Description of the task: The expected answer is the full listing, repeated exactly and free of images.

Extracted information:
================================

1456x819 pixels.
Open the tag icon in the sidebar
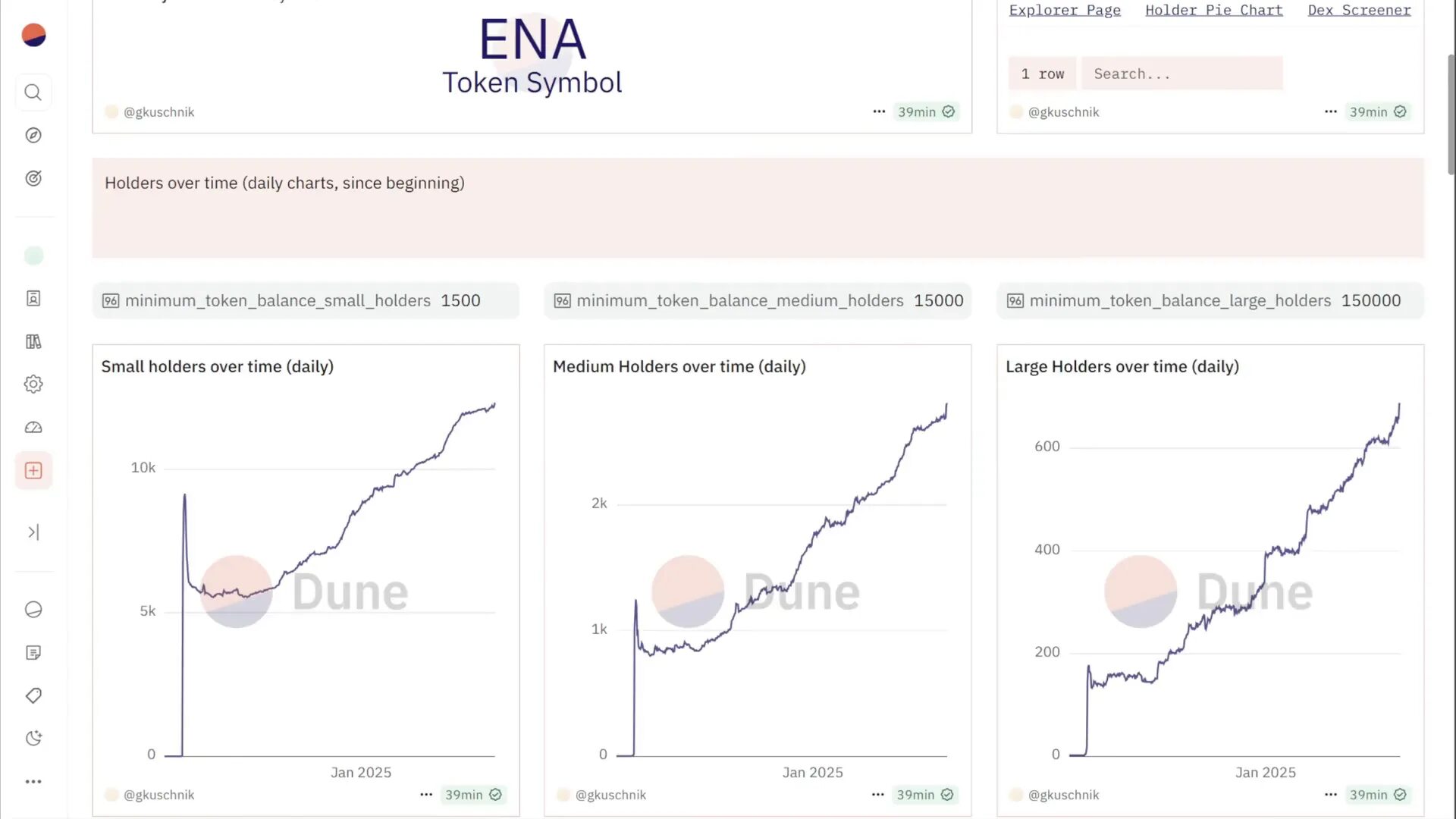click(x=33, y=695)
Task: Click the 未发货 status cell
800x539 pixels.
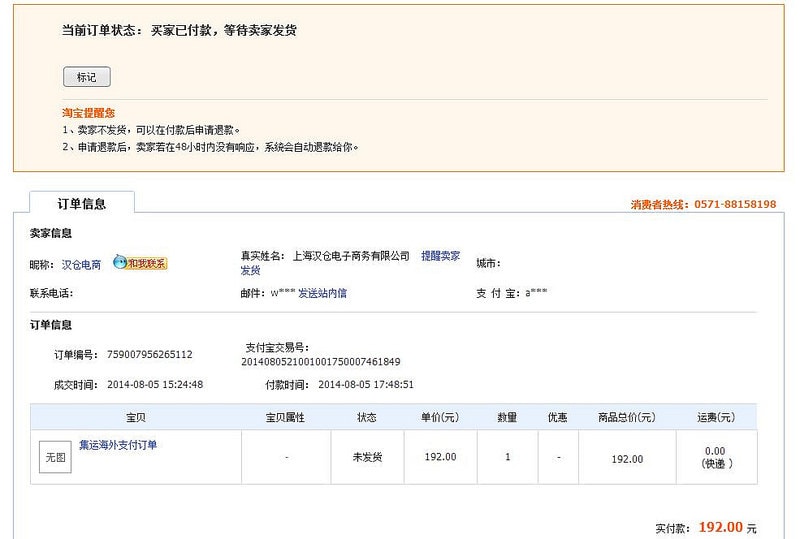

================================

Final answer:
1456x819 pixels.
Open the tag icon in the sidebar
click(x=33, y=695)
Task: Click the 未发货 status cell
800x539 pixels.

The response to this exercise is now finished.